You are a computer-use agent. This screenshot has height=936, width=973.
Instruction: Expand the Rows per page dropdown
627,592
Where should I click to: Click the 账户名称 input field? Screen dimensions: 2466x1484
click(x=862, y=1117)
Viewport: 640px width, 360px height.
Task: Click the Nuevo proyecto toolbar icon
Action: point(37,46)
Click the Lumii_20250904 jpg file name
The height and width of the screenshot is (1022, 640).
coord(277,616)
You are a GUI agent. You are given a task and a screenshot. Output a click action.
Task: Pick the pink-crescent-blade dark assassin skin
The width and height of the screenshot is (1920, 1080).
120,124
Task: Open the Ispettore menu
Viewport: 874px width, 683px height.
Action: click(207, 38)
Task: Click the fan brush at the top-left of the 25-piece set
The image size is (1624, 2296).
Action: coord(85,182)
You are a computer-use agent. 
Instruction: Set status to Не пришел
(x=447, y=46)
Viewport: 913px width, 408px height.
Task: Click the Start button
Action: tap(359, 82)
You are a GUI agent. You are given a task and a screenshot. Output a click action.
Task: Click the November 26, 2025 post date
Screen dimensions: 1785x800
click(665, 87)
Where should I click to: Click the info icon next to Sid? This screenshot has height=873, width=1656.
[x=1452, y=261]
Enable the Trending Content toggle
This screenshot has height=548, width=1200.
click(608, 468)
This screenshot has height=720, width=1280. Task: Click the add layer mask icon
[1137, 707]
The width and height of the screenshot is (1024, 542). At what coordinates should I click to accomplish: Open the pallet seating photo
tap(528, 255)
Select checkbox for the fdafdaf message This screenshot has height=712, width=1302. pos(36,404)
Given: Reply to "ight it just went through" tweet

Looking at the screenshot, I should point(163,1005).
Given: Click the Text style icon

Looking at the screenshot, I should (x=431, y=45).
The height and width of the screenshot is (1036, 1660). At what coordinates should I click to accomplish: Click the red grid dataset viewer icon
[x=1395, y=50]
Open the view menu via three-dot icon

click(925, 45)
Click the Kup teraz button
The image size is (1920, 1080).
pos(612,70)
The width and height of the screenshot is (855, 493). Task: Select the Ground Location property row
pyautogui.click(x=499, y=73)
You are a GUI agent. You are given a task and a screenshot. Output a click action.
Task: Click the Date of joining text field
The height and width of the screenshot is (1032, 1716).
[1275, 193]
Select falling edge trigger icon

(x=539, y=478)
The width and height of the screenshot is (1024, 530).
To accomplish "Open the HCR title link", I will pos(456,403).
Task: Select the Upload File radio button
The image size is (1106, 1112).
---
CHALLENGE ::
Reproduce all of the material above, changing each "GUI agent" to "screen-control agent" and leaving every other line and character untouched.

PROBLEM SOLUTION ::
You are a computer-use agent. This screenshot has height=936, width=973.
Instruction: Expand the Rows per page dropdown
627,592
Where should I click to: Click the 账户名称 input field? Screen dimensions: 2466x1484
click(x=862, y=1117)
Viewport: 640px width, 360px height.
Task: Click the Nuevo proyecto toolbar icon
Action: point(37,46)
Click the Lumii_20250904 jpg file name
The height and width of the screenshot is (1022, 640).
coord(277,616)
You are a screen-control agent. You are given a task and a screenshot. Output a click action.
Task: Pick the pink-crescent-blade dark assassin skin
The width and height of the screenshot is (1920, 1080).
120,124
Task: Open the Ispettore menu
Viewport: 874px width, 683px height.
Action: click(207, 38)
Task: Click the fan brush at the top-left of the 25-piece set
The image size is (1624, 2296).
Action: coord(85,182)
You are a computer-use agent. 
Instruction: Set status to Не пришел
(x=447, y=46)
Viewport: 913px width, 408px height.
Task: Click the Start button
Action: tap(359, 82)
You are a screen-control agent. You are given a task and a screenshot. Output a click action.
Task: Click the November 26, 2025 post date
Screen dimensions: 1785x800
click(665, 87)
Where should I click to: Click the info icon next to Sid? This screenshot has height=873, width=1656.
[x=1452, y=261]
Enable the Trending Content toggle
This screenshot has height=548, width=1200.
click(608, 468)
This screenshot has height=720, width=1280. Task: Click the add layer mask icon
[1137, 707]
The width and height of the screenshot is (1024, 542). At what coordinates should I click to accomplish: Open the pallet seating photo
tap(528, 255)
Select checkbox for the fdafdaf message This screenshot has height=712, width=1302. pos(36,404)
Given: Reply to "ight it just went through" tweet

Looking at the screenshot, I should point(163,1005).
Given: Click the Text style icon

Looking at the screenshot, I should (x=431, y=45).
The height and width of the screenshot is (1036, 1660). At what coordinates should I click to accomplish: Click the red grid dataset viewer icon
[x=1395, y=50]
Open the view menu via three-dot icon

click(925, 45)
Click the Kup teraz button
The image size is (1920, 1080).
pos(612,70)
The width and height of the screenshot is (855, 493). Task: Select the Ground Location property row
pyautogui.click(x=499, y=73)
You are a screen-control agent. You are given a task and a screenshot. Output a click action.
Task: Click the Date of joining text field
The height and width of the screenshot is (1032, 1716).
[1275, 193]
Select falling edge trigger icon

(x=539, y=478)
The width and height of the screenshot is (1024, 530).
To accomplish "Open the HCR title link", I will pos(456,403).
Task: Select the Upload File radio button
The image size is (1106, 1112).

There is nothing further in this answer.